- Supplied material:

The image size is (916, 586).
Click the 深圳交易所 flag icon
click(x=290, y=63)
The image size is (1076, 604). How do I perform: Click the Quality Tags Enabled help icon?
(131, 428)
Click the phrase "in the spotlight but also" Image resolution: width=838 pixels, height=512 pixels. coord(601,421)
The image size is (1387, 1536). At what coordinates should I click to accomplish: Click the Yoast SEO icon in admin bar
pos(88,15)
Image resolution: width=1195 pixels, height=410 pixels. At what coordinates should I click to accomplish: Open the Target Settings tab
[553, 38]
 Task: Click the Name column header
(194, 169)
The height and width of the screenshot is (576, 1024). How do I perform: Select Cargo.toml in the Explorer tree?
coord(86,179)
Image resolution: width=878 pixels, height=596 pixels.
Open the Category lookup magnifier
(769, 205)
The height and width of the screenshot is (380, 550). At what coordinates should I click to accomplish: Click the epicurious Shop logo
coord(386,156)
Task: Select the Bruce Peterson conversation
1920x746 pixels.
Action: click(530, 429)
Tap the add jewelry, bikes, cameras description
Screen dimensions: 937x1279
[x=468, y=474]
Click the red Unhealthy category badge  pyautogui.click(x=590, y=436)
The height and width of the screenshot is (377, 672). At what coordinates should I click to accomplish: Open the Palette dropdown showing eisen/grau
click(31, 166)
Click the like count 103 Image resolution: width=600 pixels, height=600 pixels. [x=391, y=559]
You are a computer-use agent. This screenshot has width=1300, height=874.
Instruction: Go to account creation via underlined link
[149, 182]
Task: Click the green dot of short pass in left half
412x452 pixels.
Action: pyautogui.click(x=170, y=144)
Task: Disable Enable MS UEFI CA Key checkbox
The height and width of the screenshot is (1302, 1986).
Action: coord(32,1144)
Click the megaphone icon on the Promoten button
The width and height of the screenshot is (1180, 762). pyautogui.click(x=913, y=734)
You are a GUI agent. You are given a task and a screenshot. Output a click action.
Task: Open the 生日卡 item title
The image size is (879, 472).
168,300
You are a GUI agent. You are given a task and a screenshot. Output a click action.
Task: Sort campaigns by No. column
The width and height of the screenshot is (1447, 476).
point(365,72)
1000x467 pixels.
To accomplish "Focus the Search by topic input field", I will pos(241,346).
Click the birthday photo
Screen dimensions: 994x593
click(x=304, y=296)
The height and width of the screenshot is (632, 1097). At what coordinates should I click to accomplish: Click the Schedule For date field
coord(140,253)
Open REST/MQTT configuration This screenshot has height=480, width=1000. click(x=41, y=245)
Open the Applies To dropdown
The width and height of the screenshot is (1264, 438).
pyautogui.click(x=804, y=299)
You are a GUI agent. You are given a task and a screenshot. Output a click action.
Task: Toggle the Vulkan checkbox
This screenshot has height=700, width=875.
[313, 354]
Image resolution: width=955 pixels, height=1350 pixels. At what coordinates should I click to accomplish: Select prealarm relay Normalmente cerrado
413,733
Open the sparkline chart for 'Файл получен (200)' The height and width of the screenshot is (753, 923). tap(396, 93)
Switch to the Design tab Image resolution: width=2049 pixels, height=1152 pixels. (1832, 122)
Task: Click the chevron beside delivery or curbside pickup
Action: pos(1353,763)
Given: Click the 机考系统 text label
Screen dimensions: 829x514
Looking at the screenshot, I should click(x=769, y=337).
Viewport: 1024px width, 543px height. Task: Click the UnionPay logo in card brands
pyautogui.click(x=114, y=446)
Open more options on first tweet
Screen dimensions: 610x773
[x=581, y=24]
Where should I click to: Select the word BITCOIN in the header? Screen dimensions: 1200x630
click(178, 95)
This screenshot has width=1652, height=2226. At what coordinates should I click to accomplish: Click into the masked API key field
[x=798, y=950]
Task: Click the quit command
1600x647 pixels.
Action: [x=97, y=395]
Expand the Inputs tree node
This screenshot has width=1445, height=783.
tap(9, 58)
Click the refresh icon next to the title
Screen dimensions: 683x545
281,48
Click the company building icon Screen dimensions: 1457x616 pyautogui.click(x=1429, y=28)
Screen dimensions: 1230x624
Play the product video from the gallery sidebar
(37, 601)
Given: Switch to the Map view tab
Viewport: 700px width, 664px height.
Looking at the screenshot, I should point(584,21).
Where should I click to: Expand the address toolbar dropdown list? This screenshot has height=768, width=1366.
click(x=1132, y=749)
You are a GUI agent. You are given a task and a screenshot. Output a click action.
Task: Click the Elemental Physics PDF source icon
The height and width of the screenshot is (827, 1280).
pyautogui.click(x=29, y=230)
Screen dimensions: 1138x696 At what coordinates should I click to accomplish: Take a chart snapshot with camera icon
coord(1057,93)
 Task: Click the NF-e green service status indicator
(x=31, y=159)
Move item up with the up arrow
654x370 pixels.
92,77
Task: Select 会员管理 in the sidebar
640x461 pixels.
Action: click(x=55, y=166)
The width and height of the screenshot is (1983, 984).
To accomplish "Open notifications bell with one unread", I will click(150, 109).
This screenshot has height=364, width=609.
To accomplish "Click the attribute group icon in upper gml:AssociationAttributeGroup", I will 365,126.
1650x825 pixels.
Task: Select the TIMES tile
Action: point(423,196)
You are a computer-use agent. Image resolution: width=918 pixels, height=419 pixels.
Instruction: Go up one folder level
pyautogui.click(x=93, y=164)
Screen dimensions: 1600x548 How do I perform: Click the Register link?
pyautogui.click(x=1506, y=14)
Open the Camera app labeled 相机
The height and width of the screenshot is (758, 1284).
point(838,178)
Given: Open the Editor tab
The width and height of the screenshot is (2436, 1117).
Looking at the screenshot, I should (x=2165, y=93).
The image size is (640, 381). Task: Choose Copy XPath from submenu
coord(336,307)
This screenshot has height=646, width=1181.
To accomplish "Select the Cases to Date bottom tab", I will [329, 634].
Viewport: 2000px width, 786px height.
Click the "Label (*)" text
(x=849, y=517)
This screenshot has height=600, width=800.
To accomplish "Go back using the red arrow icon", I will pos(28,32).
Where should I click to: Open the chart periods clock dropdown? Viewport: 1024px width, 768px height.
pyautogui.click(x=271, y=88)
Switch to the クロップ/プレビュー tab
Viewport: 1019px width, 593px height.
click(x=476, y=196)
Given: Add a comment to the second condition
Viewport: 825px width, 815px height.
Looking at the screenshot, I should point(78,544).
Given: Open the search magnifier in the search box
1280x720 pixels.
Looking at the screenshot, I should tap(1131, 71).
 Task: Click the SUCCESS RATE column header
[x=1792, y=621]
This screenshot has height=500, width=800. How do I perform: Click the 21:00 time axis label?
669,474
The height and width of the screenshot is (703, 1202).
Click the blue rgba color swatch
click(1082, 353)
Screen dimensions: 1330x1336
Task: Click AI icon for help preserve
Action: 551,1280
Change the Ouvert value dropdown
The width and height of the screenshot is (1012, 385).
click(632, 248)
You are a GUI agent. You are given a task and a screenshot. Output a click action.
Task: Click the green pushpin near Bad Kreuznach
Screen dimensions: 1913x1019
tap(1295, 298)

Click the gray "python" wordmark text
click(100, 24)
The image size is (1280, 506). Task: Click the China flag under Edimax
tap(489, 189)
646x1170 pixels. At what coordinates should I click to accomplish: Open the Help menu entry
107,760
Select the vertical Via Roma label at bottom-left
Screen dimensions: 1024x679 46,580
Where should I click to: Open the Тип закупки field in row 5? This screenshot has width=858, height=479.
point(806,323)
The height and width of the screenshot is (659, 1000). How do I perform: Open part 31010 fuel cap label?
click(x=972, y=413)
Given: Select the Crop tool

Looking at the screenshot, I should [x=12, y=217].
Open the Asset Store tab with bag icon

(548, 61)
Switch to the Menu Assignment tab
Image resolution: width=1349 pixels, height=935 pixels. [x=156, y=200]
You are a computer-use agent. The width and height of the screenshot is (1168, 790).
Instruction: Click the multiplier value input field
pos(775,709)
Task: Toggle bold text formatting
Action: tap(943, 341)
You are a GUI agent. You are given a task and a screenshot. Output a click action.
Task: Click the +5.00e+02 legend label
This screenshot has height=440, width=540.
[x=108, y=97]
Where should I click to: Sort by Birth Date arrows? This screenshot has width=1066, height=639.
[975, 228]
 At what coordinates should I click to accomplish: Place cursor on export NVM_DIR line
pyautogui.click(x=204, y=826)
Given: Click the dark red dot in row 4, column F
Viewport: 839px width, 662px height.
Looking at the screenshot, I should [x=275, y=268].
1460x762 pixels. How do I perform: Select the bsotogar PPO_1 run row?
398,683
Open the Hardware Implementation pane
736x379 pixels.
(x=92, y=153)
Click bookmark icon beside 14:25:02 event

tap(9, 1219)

- Task details: Retype the listing from its first line onward, stopping after the line that contains "Click the phrase" has been retyped in full.

- Answer:
The image size is (916, 586).
Click the 深圳交易所 flag icon
click(x=290, y=63)
The image size is (1076, 604). How do I perform: Click the Quality Tags Enabled help icon?
(131, 428)
Click the phrase "in the spotlight but also" Image resolution: width=838 pixels, height=512 pixels. coord(601,421)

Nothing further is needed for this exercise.